#### [Excerpted data]
▶
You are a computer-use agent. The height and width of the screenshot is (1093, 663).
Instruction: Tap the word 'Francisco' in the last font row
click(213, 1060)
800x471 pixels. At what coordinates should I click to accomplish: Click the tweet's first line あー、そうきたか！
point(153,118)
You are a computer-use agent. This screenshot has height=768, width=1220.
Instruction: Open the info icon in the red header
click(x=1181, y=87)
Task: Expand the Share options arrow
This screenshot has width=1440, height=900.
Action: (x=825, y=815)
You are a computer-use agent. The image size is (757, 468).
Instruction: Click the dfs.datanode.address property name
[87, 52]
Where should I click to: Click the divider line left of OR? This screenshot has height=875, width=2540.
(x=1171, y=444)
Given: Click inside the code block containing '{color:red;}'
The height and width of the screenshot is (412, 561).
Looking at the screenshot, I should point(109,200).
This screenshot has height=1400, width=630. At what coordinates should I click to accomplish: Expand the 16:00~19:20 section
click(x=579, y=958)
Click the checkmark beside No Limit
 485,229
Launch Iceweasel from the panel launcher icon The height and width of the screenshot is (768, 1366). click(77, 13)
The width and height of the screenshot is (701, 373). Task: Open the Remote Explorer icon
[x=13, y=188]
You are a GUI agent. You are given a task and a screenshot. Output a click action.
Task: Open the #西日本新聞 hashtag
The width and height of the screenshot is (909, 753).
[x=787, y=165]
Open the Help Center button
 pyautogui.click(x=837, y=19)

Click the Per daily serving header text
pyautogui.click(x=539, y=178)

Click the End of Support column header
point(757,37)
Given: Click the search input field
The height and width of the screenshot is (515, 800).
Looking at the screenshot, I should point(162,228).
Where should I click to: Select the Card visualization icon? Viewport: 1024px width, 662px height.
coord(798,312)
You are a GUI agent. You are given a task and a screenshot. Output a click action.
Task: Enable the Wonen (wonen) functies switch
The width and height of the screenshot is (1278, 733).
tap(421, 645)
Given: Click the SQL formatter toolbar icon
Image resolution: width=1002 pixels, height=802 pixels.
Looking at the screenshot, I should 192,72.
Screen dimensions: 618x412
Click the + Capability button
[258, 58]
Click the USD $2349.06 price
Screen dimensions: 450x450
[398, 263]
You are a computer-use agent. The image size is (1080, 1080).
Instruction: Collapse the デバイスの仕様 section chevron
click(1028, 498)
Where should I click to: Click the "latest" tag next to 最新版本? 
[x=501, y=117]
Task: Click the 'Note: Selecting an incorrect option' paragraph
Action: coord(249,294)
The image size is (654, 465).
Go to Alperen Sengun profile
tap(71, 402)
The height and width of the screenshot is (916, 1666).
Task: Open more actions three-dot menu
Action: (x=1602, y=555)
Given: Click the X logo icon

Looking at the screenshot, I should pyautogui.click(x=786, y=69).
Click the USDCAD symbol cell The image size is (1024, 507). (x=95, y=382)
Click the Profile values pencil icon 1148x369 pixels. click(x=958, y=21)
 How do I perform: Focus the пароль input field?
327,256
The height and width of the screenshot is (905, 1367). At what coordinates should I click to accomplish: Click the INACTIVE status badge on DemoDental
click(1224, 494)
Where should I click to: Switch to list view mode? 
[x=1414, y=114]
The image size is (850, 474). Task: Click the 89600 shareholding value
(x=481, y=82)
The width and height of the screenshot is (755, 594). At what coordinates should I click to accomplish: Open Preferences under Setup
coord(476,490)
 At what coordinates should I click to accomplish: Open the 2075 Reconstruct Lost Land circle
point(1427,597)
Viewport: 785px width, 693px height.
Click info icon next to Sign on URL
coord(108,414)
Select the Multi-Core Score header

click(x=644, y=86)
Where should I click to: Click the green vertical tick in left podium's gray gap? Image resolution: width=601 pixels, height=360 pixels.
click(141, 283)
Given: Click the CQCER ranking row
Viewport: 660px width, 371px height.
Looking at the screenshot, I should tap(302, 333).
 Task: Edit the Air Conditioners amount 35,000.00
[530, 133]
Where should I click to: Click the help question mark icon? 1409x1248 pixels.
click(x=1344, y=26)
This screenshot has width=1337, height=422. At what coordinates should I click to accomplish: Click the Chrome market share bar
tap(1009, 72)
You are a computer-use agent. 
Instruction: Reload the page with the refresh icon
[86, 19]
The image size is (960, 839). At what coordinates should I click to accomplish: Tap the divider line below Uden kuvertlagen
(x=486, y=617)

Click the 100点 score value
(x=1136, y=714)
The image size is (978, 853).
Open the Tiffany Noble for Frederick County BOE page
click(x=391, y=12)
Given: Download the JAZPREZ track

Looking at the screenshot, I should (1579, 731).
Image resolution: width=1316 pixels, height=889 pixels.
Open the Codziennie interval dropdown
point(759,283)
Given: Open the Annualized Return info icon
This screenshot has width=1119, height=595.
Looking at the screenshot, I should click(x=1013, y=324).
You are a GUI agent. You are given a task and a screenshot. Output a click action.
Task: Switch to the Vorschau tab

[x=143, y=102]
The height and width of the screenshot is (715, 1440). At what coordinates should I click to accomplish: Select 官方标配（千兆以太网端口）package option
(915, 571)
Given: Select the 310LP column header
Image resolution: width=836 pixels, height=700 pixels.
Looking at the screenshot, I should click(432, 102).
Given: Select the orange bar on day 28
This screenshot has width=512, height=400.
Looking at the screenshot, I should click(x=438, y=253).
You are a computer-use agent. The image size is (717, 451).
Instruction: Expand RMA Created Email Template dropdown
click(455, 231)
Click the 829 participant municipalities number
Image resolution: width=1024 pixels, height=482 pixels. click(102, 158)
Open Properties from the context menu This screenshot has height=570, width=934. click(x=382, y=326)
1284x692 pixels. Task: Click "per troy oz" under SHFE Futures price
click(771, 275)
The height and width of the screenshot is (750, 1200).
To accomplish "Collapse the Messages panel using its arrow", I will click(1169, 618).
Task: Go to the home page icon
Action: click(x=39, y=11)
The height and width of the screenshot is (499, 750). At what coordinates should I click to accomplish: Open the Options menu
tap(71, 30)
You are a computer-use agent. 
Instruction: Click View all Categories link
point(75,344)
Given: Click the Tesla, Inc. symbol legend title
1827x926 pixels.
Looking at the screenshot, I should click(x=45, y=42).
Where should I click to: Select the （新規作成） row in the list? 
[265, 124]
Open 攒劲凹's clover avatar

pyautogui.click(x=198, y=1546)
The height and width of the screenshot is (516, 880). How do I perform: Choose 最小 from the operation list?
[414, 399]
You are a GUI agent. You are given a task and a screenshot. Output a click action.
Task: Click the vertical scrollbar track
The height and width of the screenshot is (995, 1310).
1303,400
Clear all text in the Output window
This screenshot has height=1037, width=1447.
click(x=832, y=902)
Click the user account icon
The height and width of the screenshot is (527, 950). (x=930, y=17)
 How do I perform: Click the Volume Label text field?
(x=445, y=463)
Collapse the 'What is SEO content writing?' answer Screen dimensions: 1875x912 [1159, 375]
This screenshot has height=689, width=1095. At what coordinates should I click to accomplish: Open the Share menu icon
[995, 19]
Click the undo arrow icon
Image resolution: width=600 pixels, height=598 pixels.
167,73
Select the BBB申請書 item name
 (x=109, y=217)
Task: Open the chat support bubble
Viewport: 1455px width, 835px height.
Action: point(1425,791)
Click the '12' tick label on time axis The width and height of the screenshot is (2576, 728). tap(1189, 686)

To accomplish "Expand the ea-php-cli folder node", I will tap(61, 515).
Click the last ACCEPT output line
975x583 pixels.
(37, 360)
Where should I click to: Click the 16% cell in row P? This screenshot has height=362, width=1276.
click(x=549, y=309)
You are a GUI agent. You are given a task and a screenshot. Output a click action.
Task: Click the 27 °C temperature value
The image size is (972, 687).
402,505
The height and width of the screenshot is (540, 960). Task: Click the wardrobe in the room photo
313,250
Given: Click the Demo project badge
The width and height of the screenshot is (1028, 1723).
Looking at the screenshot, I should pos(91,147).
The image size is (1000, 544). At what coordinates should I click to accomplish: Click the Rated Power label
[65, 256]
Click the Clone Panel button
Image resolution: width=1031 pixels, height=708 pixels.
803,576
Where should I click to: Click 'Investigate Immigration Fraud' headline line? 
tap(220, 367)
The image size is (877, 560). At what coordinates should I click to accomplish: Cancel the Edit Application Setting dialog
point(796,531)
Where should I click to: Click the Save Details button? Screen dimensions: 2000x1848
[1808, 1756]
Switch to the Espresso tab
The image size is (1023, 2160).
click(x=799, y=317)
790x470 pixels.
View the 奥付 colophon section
◀
#### [Task]
Output exactly the lines of the data that run from the one containing "Viewport: 1455px width, 835px height." to the very last line, and no others.

#### [Answer space]
Viewport: 1455px width, 835px height.
Action: point(1425,791)
Click the '12' tick label on time axis The width and height of the screenshot is (2576, 728). tap(1189, 686)

To accomplish "Expand the ea-php-cli folder node", I will tap(61, 515).
Click the last ACCEPT output line
975x583 pixels.
(37, 360)
Where should I click to: Click the 16% cell in row P? This screenshot has height=362, width=1276.
click(x=549, y=309)
You are a GUI agent. You are given a task and a screenshot. Output a click action.
Task: Click the 27 °C temperature value
The image size is (972, 687).
402,505
The height and width of the screenshot is (540, 960). Task: Click the wardrobe in the room photo
313,250
Given: Click the Demo project badge
The width and height of the screenshot is (1028, 1723).
Looking at the screenshot, I should pos(91,147).
The image size is (1000, 544). At what coordinates should I click to accomplish: Click the Rated Power label
[65, 256]
Click the Clone Panel button
Image resolution: width=1031 pixels, height=708 pixels.
803,576
Where should I click to: Click 'Investigate Immigration Fraud' headline line? 
tap(220, 367)
The image size is (877, 560). At what coordinates should I click to accomplish: Cancel the Edit Application Setting dialog
point(796,531)
Where should I click to: Click the Save Details button? Screen dimensions: 2000x1848
[1808, 1756]
Switch to the Espresso tab
The image size is (1023, 2160).
click(x=799, y=317)
790x470 pixels.
View the 奥付 colophon section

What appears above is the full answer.